There are no second appeal for the Appealable orders.

To constitute a decree, there should be an adjudication by a court in which the rights or liabilities of the parties have been determined conclusively. It should have been formally expressed by the Court.

7) Jurisdiction & Important Doctrines

Jurisdiction means the authority through which a court entertain suits, appeals and applications, and the court administer justice according to the provisions of the law.

Jurisdiction of the Civil Court may be categorized as follows –

  1. Territorial or Local Jurisdiction
  2. Pecuniary Jurisdiction
  3.  Jurisdiction over subject matter
  4. Original and Appellate Jurisdiction
  • Territorial or Local Jurisdiction: Every Court has a territorial limit beyond which it cannot exercise the power vested upon it. This limit based on the territory is called territorial jurisdiction. Example: The district judge at East Godavari District can exercise his powers only within the district of East Godavari. He cannot exercise his powers in any other district. In the same way, the High Courts will exercise the powers within the state in which it is situated and the neighboring Union Territories attached with the same High Court.
  • Pecuniary Jurisdiction:  Pecuniary means “involving money“. Civil Courts, according to their grades, have some limitation to try suits and entertain appeals for the value of money not exceeding some stipulated amount. The High Courts and the Court of Sessions have unlimited pecuniary jurisdiction. Junior Civil Judges have pecuniary jurisdiction of Rs.3,00,000 and Senior Civil Judges have pecuniary jurisdiction of Rs.10,00,000.
  • Jurisdiction over the subject matter: There are civil courts established to try suits or cases of particular nature. For example, the small cases courts can try only non-contentious cases, like suits relating to promissory notes etc.
  • Similarly, there are Industrial tribunals and labor courts having jurisdiction to try suits related to industrial and labor disputes only.
  • The Administrative tribunals are there to try only the service related matters of the Government employees. These tribunals are not courts but they have been conferred judicial powers to try the matters and enforce the orders
  • Original and Appellate Jurisdiction:

The Court in which the suit is filed initially and if the court has jurisdiction to try the original suits (the initial suit regarding the subject matter), such jurisdiction is called original jurisdiction.

=== Exercises ===
a. In the jurisdiction passage, what pecuniary jurisdiction do Senior Civil Judges have?
b. Reproduce the stretch of the jurisdiction passage from "7) Jurisdiction &" through "of the law.".

=== Material provided ===
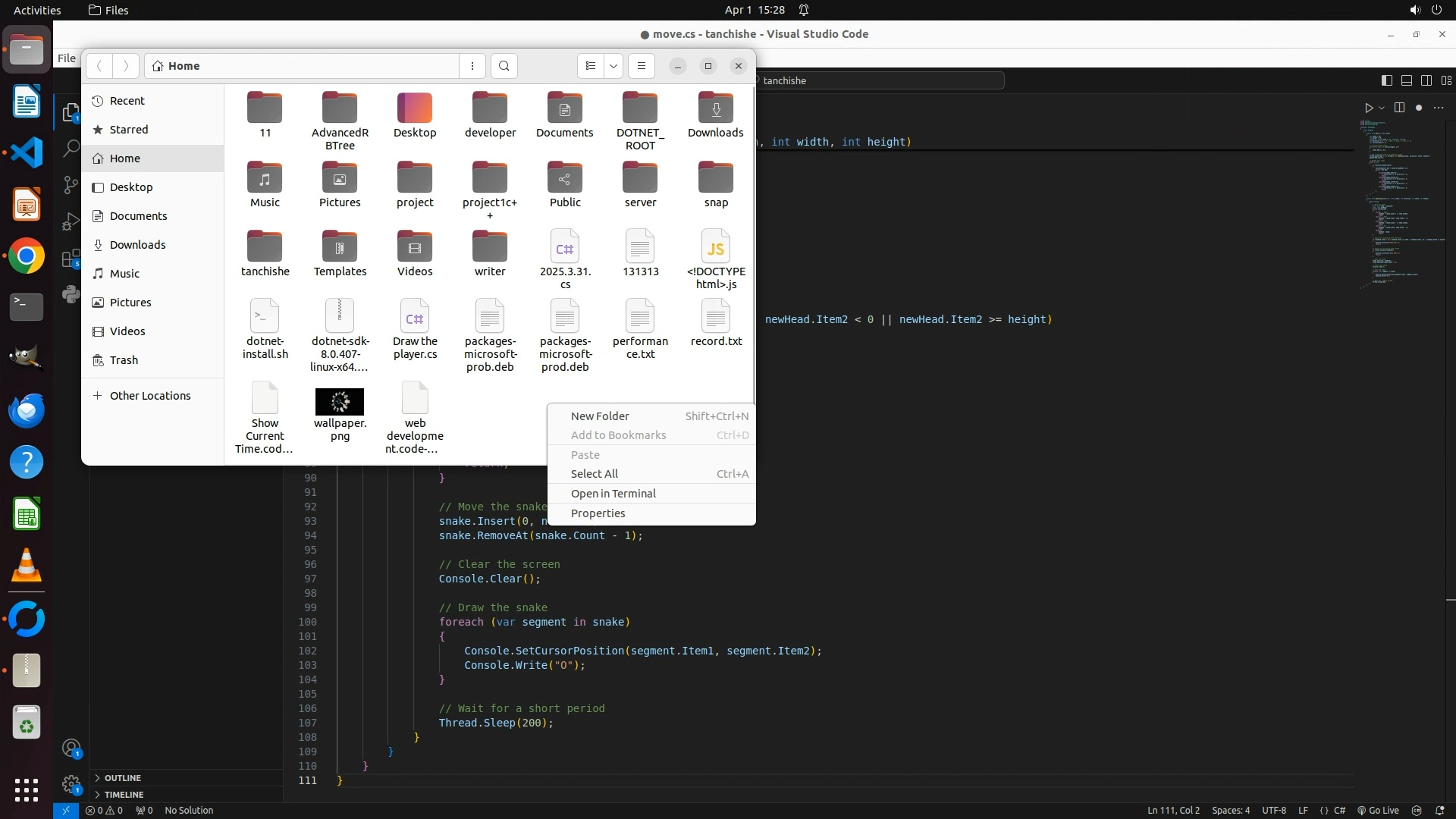Open VS Code Extensions view

point(71,259)
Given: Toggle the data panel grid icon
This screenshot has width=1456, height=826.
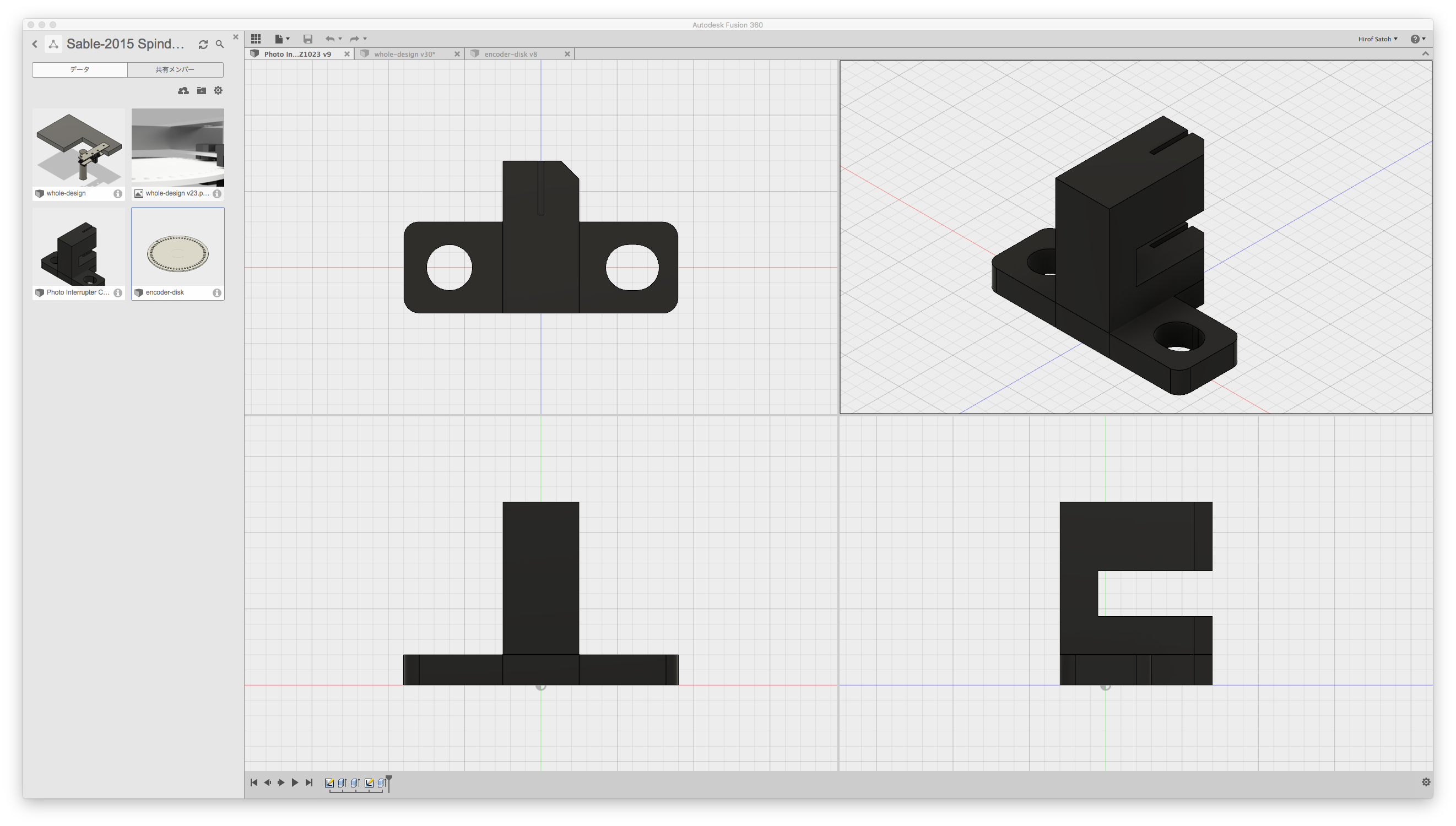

=== Responses in order ===
a. Rs.10,00,000

b.
7) Jurisdiction & Important Doctrines

Jurisdiction means the authority through which a court entertain suits, appeals and applications, and the court administer justice according to the provisions of the law.